··· Supplied material
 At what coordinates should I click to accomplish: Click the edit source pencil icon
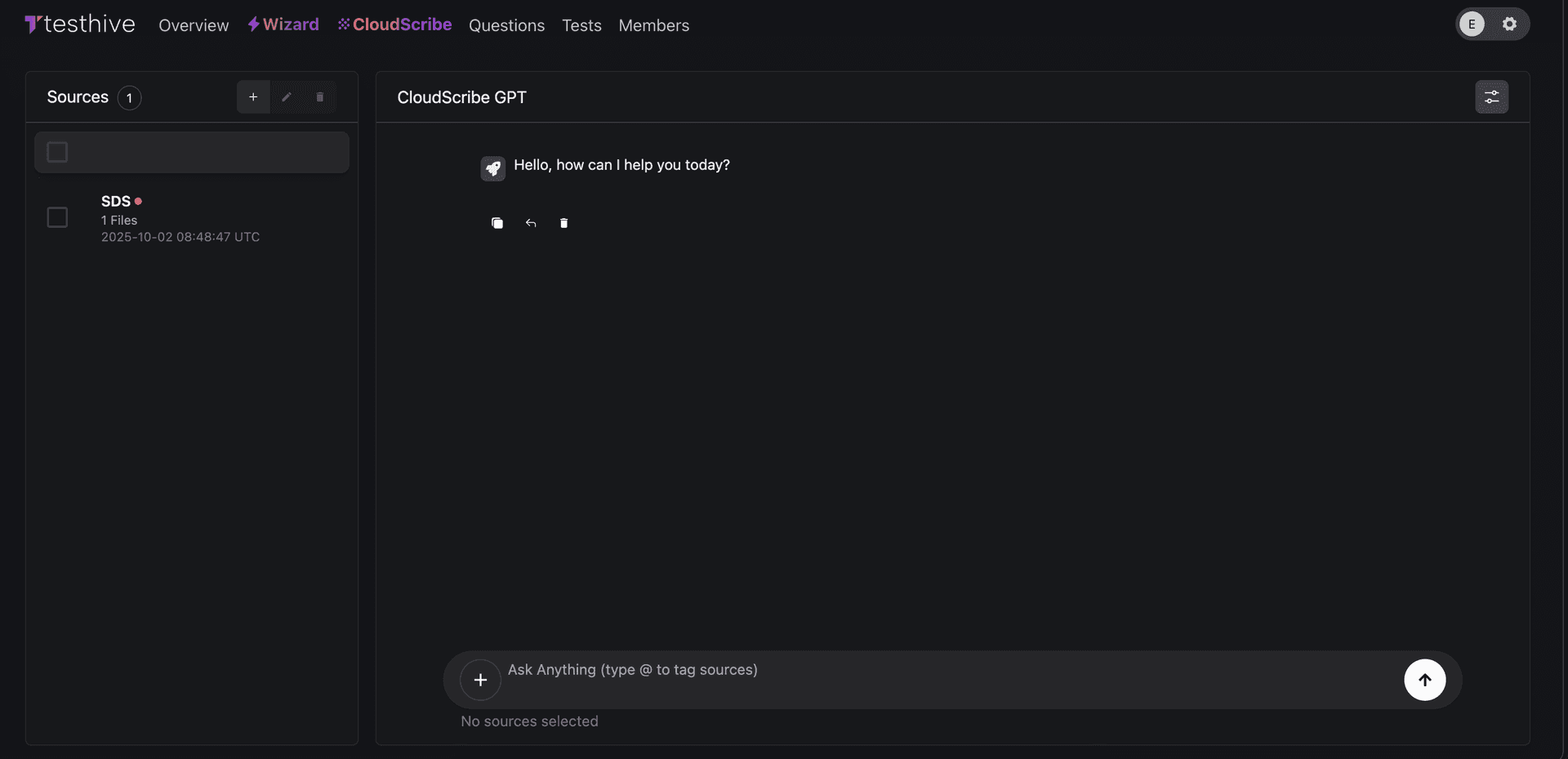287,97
······
··· Supplied material
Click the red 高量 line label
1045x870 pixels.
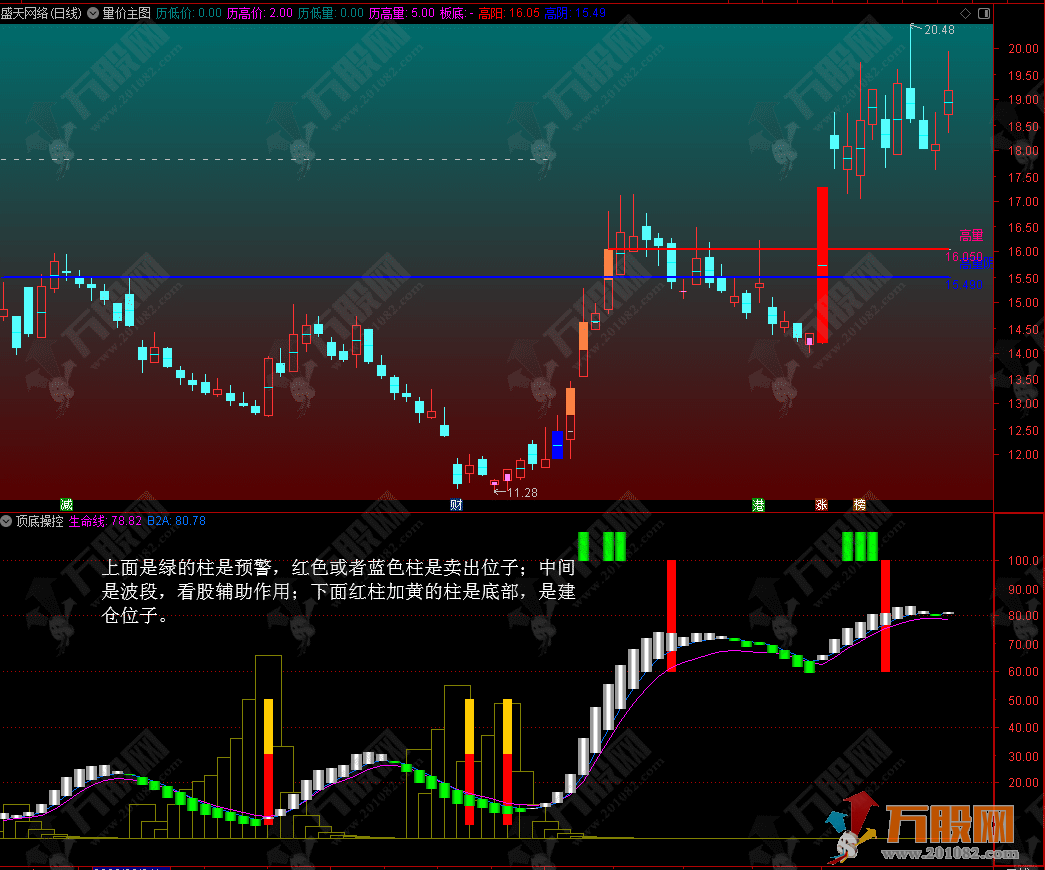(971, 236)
······
··· Supplied material
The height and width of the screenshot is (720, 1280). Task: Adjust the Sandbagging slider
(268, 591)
······
[Work to do]:
How many lines in the rows above contain the string "Click"? Case counts. Reply with the number only.

[Correct response]:
2